Among the entries below, find every line that contains the string "Given", then copy it.

PROVIDED DATA »
========

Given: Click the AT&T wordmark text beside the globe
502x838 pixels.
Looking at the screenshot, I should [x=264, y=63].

========

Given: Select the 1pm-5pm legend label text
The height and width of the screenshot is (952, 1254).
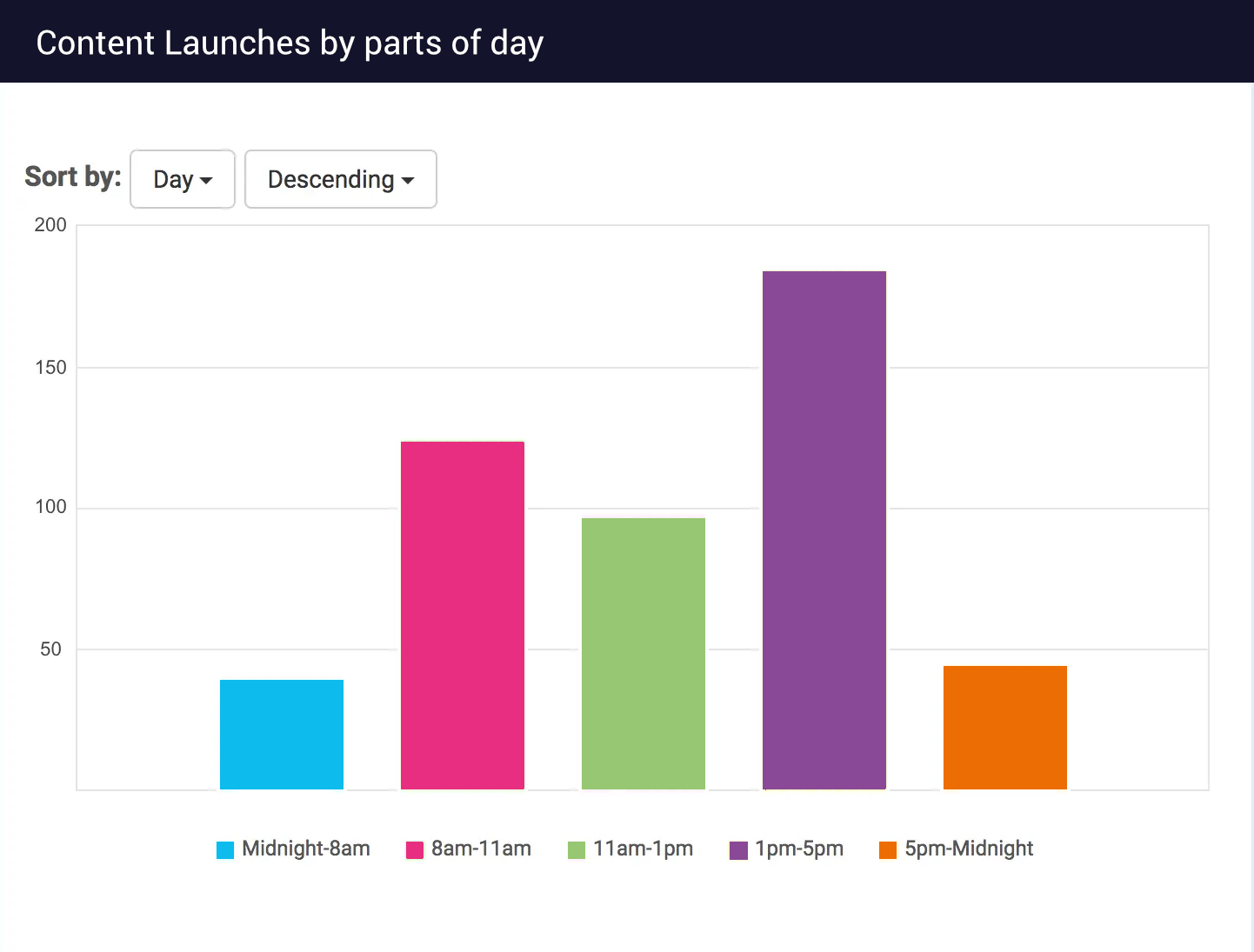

========

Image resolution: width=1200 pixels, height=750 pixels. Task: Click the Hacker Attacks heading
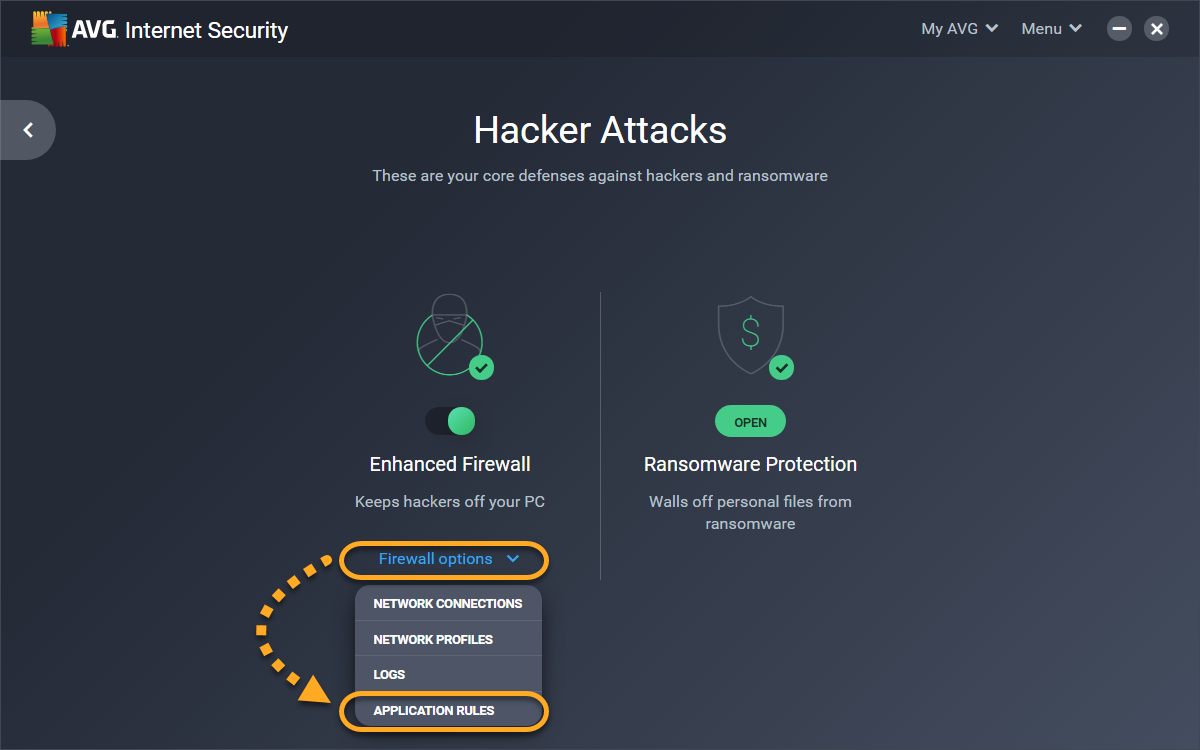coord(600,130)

========

PROBLEM SOLUTION »
Given: Click the AT&T wordmark text beside the globe
Given: Select the 1pm-5pm legend label text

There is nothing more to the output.